De cette façon, la petite fille semble ballottée entre deux miroirs. Le premier : la photo de la
star, lui renvoyant une image dans laquelle elle se projette ; le second : son propre reflet, qui
ne semble pas lui plaire et l’inquiète.
Serais-je un jour aussi joli ? semble-t-elle se dire.
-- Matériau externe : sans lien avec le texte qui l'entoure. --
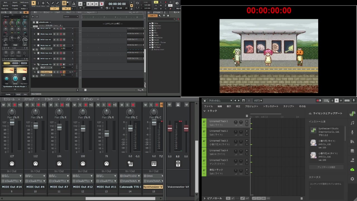Viewport: 357px width, 201px height.
Task: Open the microphone panel in Synthesizer V sidebar
Action: coord(352,132)
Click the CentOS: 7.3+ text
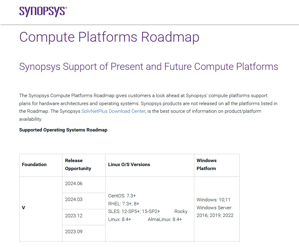The width and height of the screenshot is (299, 247). [x=122, y=196]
Le peintre retranscrit cette idée de tiraillement grâce aux accessoires (poupée versus
rouge à lèvres, poudrier), mais aussi par le biais des textures et des couleurs. Les éléments de
l’enfance, peu nombreux, utilisent des textures simples comme le tissu (robe-combinaison de
la fillette et robe de la poupée), ou plus « vulgaire » comme le plastique du corps de la
poupée. A l’inverse, tout ce qui vient du monde des adultes et de la femme est incarné dans
des matériaux plus nobles et travaillés : le miroir à l’encadrement doré, la chaise à l’assise
tressée, le tube de rouge à lèvres doré et la petite boîte bleue et dorée ornée d’un motif délicat.
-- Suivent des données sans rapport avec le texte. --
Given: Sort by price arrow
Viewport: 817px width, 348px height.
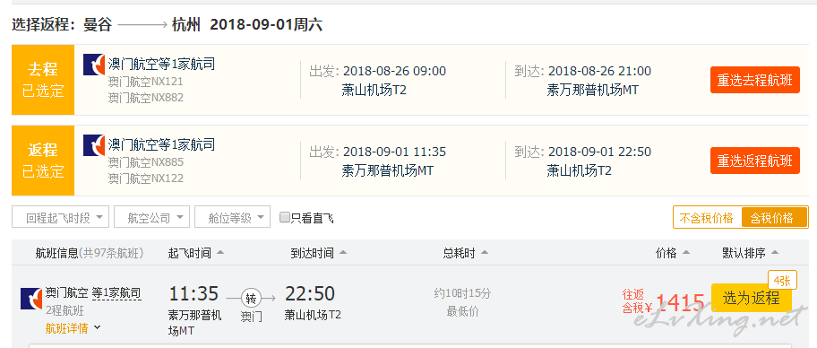Looking at the screenshot, I should pos(685,253).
S’affrontent alors deux époques. Celle de l’enfant, joueur et un peu brouillon (elle n’est pas
totalement habillée, la poupée est à l’envers et son lacet est défait), et celle de la femme
adulte, plus strict et raffiné.
L’usage de la couleur renforce aussi le contraste. Certes le personnage est en blanc et
porte une coiffure de petite fille sage et modèle. Cependant, elle est assise sur un tabouret
portant la couleur de la/des passion(s). Le rouge est présent dans le tableau par petites touches
(nœud de la poupée, rouge à lèvres, brosse, tabouret), mais il y en a suffisamment pour
installer une atmosphère très connotée. Le tube de rouge à lèvres est resté ouvert ; la fillette a
probablement du essayer d’en mettre pour voir si elle aurait à son tour l’allure de la star.
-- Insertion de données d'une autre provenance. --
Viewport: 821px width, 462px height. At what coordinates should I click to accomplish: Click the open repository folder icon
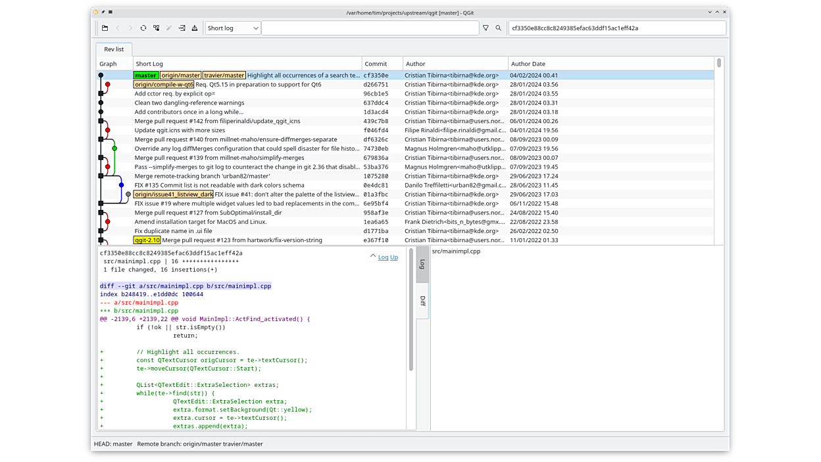tap(105, 28)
C’est finalement parce qu’elle tente de se juger avec les standards de Beauté adultes que
cette petite fille s’angoisse. L’instant saisi par le peintre offre une image des plus pénétrantes
de l’inquiétude pré-adolescente. Norman Rockwell confère ainsi au miroir bien plus qu’un
rôle d’accessoire. Il est là pour réfléchir et donner à réfléchir. Il met en place une démarche
d’introspection, de regard en soi-même et de profonde interrogation.